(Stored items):
⁂
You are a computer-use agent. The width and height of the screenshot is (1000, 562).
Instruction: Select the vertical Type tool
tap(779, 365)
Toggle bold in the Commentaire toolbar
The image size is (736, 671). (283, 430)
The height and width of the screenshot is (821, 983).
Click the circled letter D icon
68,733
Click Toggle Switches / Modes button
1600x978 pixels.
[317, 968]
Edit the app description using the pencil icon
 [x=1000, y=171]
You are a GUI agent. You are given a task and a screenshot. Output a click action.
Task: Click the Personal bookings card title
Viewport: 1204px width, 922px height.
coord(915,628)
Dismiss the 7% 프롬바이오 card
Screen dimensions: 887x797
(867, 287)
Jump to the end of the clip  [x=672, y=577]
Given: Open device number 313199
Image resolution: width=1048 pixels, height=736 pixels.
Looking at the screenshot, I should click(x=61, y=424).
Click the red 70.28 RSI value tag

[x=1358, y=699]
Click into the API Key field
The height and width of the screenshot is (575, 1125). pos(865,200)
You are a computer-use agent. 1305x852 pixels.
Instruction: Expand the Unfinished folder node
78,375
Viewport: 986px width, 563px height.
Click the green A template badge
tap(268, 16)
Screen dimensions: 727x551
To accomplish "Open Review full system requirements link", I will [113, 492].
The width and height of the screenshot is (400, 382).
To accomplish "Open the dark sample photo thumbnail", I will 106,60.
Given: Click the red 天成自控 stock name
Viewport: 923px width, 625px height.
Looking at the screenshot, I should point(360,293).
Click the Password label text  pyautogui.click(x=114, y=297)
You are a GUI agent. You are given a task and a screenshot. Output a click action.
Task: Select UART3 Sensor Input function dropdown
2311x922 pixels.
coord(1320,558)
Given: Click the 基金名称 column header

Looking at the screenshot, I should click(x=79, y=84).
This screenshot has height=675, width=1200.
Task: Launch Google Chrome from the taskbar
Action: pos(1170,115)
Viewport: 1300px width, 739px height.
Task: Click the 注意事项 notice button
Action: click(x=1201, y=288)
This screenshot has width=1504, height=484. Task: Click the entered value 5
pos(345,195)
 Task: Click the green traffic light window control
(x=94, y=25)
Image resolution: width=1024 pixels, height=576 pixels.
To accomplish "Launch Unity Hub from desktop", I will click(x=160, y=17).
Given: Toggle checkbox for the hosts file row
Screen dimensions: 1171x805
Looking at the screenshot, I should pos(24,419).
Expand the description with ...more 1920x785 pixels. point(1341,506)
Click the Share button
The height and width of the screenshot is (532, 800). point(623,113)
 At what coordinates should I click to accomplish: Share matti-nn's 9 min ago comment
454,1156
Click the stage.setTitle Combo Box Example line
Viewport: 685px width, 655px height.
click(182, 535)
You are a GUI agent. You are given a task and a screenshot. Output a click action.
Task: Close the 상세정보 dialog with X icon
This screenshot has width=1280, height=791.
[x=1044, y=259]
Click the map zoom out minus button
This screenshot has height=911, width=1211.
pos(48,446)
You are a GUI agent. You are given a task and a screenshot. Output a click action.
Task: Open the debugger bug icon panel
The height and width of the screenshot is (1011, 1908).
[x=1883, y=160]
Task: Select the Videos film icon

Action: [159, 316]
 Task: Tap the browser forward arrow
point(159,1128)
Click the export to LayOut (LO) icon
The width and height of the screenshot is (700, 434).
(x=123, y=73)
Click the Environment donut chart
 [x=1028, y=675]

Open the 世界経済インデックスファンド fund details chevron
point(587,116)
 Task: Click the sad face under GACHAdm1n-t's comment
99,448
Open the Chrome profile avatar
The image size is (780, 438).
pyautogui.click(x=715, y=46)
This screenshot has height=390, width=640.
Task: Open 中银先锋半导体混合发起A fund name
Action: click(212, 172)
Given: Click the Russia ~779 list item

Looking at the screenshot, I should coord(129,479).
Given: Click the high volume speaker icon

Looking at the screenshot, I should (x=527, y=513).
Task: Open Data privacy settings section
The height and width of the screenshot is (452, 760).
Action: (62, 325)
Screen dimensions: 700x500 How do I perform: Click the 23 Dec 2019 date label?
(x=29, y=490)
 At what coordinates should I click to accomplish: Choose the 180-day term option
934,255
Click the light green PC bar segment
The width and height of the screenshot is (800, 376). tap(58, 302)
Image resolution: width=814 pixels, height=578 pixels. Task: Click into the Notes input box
⁂
(Task goal):
Each entry in the data should be restated exactly as it was written.

(Solution to the problem):
You are a computer-use agent. The width and height of the screenshot is (1000, 562).
Instruction: Select the vertical Type tool
tap(779, 365)
Toggle bold in the Commentaire toolbar
The image size is (736, 671). (283, 430)
The height and width of the screenshot is (821, 983).
Click the circled letter D icon
68,733
Click Toggle Switches / Modes button
1600x978 pixels.
[317, 968]
Edit the app description using the pencil icon
 [x=1000, y=171]
You are a GUI agent. You are given a task and a screenshot. Output a click action.
Task: Click the Personal bookings card title
Viewport: 1204px width, 922px height.
coord(915,628)
Dismiss the 7% 프롬바이오 card
Screen dimensions: 887x797
(867, 287)
Jump to the end of the clip  [x=672, y=577]
Given: Open device number 313199
Image resolution: width=1048 pixels, height=736 pixels.
Looking at the screenshot, I should click(x=61, y=424).
Click the red 70.28 RSI value tag

[x=1358, y=699]
Click into the API Key field
The height and width of the screenshot is (575, 1125). pos(865,200)
You are a computer-use agent. 1305x852 pixels.
Instruction: Expand the Unfinished folder node
78,375
Viewport: 986px width, 563px height.
Click the green A template badge
tap(268, 16)
Screen dimensions: 727x551
To accomplish "Open Review full system requirements link", I will [113, 492].
The width and height of the screenshot is (400, 382).
To accomplish "Open the dark sample photo thumbnail", I will 106,60.
Given: Click the red 天成自控 stock name
Viewport: 923px width, 625px height.
Looking at the screenshot, I should point(360,293).
Click the Password label text  pyautogui.click(x=114, y=297)
You are a GUI agent. You are given a task and a screenshot. Output a click action.
Task: Select UART3 Sensor Input function dropdown
2311x922 pixels.
coord(1320,558)
Given: Click the 基金名称 column header

Looking at the screenshot, I should click(x=79, y=84).
This screenshot has height=675, width=1200.
Task: Launch Google Chrome from the taskbar
Action: pos(1170,115)
Viewport: 1300px width, 739px height.
Task: Click the 注意事项 notice button
Action: click(x=1201, y=288)
This screenshot has width=1504, height=484. Task: Click the entered value 5
pos(345,195)
 Task: Click the green traffic light window control
(x=94, y=25)
Image resolution: width=1024 pixels, height=576 pixels.
To accomplish "Launch Unity Hub from desktop", I will click(x=160, y=17).
Given: Toggle checkbox for the hosts file row
Screen dimensions: 1171x805
Looking at the screenshot, I should pos(24,419).
Expand the description with ...more 1920x785 pixels. point(1341,506)
Click the Share button
The height and width of the screenshot is (532, 800). point(623,113)
 At what coordinates should I click to accomplish: Share matti-nn's 9 min ago comment
454,1156
Click the stage.setTitle Combo Box Example line
Viewport: 685px width, 655px height.
click(182, 535)
You are a GUI agent. You are given a task and a screenshot. Output a click action.
Task: Close the 상세정보 dialog with X icon
This screenshot has width=1280, height=791.
[x=1044, y=259]
Click the map zoom out minus button
This screenshot has height=911, width=1211.
pos(48,446)
You are a GUI agent. You are given a task and a screenshot. Output a click action.
Task: Open the debugger bug icon panel
The height and width of the screenshot is (1011, 1908).
[x=1883, y=160]
Task: Select the Videos film icon

Action: [159, 316]
 Task: Tap the browser forward arrow
point(159,1128)
Click the export to LayOut (LO) icon
The width and height of the screenshot is (700, 434).
(x=123, y=73)
Click the Environment donut chart
 [x=1028, y=675]

Open the 世界経済インデックスファンド fund details chevron
point(587,116)
 Task: Click the sad face under GACHAdm1n-t's comment
99,448
Open the Chrome profile avatar
The image size is (780, 438).
pyautogui.click(x=715, y=46)
This screenshot has height=390, width=640.
Task: Open 中银先锋半导体混合发起A fund name
Action: click(212, 172)
Given: Click the Russia ~779 list item

Looking at the screenshot, I should coord(129,479).
Given: Click the high volume speaker icon

Looking at the screenshot, I should (x=527, y=513).
Task: Open Data privacy settings section
The height and width of the screenshot is (452, 760).
Action: (62, 325)
Screen dimensions: 700x500 How do I perform: Click the 23 Dec 2019 date label?
(x=29, y=490)
 At what coordinates should I click to accomplish: Choose the 180-day term option
934,255
Click the light green PC bar segment
The width and height of the screenshot is (800, 376). tap(58, 302)
Image resolution: width=814 pixels, height=578 pixels. Task: Click into the Notes input box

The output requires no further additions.